Download movies off the internet !


----------



## carverman (Nov 8, 2010)

larry81 said:


> Download movies off the internet !


Depends on the internet plan. If your plan includes unlimited data usage,
then it probably makes sense, especially if you burn them to DVD.
However, if your plan has a monthly DU cap..watch out..you could get a 
hefty bill if you exceed the DU monthly cap, especially downloading huge
files like movies.


----------



## canabiz (Apr 4, 2009)

carverman said:


> Depends on the internet plan. If your plan includes unlimited data usage,
> then it probably makes sense, especially if you burn them to DVD.
> However, if your plan has a monthly DU cap..watch out..you could get a
> hefty bill if you exceed the DU monthly cap, especially downloading huge
> files like movies.


It all depends on how many movies you watch and how often you download them.

I am currently on a Rogers plan that has a 60GB monthly cap. A typical movie is about 700MB (just regular version, not high-def or 3D or anything) You can do the math.

Rogers typically notifies customers if they are approaching the cap limit.
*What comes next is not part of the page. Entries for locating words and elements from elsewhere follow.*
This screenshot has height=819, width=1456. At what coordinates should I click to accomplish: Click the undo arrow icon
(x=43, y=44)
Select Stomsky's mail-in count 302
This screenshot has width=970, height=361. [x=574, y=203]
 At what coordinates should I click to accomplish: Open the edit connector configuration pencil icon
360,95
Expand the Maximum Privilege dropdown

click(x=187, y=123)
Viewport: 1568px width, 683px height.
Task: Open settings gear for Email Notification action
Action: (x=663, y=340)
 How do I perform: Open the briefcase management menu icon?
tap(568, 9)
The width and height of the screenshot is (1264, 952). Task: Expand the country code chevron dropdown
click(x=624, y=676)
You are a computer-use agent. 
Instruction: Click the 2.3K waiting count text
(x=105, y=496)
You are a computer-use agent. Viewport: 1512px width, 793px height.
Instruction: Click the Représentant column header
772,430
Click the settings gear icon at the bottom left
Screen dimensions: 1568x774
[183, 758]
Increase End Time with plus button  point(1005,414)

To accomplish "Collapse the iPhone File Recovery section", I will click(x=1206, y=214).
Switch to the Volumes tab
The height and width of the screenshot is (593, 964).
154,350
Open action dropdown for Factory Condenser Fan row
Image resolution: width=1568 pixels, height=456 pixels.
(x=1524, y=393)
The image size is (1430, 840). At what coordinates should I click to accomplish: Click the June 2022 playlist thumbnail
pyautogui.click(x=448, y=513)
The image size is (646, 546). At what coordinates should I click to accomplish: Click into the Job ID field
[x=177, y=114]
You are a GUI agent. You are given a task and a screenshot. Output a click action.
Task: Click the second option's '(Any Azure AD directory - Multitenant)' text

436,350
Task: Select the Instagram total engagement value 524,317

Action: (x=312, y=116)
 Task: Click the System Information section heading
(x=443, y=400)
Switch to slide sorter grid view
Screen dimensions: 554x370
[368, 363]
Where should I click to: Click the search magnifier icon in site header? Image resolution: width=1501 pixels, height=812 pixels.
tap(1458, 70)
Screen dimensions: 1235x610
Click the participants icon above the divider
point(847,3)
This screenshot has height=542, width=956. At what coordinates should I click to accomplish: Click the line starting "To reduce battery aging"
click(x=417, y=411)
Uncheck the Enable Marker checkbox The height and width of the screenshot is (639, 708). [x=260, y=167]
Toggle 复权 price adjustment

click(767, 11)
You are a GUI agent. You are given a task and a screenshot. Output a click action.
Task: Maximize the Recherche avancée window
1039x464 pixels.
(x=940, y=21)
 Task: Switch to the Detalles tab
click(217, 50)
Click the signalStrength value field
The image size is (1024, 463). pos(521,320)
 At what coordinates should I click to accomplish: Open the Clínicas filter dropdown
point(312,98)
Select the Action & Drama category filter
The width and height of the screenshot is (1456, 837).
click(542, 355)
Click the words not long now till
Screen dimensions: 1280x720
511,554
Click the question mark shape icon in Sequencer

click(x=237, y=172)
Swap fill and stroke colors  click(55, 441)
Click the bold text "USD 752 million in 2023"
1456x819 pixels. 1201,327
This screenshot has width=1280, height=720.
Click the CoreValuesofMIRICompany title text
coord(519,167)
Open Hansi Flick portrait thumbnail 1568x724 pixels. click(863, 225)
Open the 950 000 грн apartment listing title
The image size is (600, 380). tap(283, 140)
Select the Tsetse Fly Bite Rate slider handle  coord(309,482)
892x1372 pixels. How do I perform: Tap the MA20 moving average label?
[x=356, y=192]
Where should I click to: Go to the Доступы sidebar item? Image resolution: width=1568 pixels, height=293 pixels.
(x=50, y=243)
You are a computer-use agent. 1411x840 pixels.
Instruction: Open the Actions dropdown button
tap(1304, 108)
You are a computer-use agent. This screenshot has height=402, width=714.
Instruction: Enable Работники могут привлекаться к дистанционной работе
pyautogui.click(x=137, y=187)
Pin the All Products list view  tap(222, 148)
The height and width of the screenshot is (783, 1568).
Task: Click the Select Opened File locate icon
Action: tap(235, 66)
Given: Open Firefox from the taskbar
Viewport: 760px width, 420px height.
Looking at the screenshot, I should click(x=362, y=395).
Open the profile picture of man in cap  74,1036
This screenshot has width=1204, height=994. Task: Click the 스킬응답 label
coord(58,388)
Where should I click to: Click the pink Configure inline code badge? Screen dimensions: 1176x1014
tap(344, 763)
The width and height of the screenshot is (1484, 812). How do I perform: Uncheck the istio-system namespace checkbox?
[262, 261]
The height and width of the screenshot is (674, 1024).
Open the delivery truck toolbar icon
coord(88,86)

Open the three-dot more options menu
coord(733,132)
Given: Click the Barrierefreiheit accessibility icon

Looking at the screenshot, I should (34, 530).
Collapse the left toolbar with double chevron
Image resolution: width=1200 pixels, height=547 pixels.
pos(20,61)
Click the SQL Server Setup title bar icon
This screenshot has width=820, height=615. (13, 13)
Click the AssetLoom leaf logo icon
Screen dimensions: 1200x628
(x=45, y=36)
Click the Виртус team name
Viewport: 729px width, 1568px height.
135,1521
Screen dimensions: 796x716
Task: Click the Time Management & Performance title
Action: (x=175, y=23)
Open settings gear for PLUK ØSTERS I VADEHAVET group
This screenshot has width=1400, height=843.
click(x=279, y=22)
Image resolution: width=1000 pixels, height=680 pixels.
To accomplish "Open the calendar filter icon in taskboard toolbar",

If you continue to go above and beyond that then you have nobody to blame but yourself. 

Spread it out and enjoy the savings.


----------



## carverman (Nov 8, 2010)

canabiz said:


> I am currently on a Rogers plan that has a 60GB monthly cap. A typical movie is about 700MB (just regular version, not high-def or 3D or anything) You can do the math.
> 
> Spread it out and enjoy the savings.



That's about 85 [email protected] 
So what does the Rogers 60GB plan cost per month?


----------



## canabiz (Apr 4, 2009)

carverman said:


> That's about 85 [email protected]
> So what does the Rogers 60GB plan cost per month?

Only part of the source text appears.